The carpal tunnel itself is an anatomical area of the wrist. Look at your wrist with the palm facing up. When you flex your fingers towards the floor you can see the tendons in your wrist become tight. These tendons, and more you can’t see, attach to your fingers and the other small bones in your hand, so that you have the ability to flex and extend them, moving them up and down.

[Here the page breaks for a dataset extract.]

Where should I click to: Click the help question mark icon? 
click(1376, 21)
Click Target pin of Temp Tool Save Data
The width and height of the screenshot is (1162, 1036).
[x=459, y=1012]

The area called the carpal tunnel is made up of the small bones of the hand, arranged along the bottom and sides of the “tunnel” and then a major ligament, the transverse carpal ligament, forms the top. Within this tunnel run the tendons for your fingers, plus arteries and veins. The most important part that runs within it is the median nerve. This nerve provides most of the sensation in your hand as well as conducts the nerve signals from your brain that tell it how and when to move. So now back to the idea of overuse. Any tendon can become inflamed when overused, like tennis elbow for example. Inflammation includes swelling. Swelling in the carpal tunnel, which isn’t a large space, quickly presses on the median nerve, causing excruciating pain. You don’t want to use that hand because it hurts but not many of us can get thru a day without having to use our hands!
Treatment options, from a traditional Western medical point of view, include a wrist splint to help immobilize the wrist and give it a chance to rest, shots of vitamin B or cortisone, and pain killers. Ergonomic solutions, especially for using a keyboard, are also recommended and then, as a last resort, surgery may be the only way to relieve the pressure in the carpal tunnel. In the case of disease, the primary condition would have to be relieved first, in the hopes that it would help the carpal tunnel.
Acupuncture can definitely be used to relieve pain from CTS. Several studies have shown this is an effective way to manage and even eliminate this problem. From a Chinese medical point of view CTS is simply Qi (energy) and Blood stagnation in the joint. If you are having CTS secondary to RA or diabetes or hypothyroidism, then we can work on both the immediate pain in your wrist as well as the underlying health problem that causes it. The advantage to using acupuncture for CTS is that you will generally have relief faster than with conventional approaches while also not subjecting yourself to the side effects of any medications. Significant improvement can generally be expected within 4 treatments.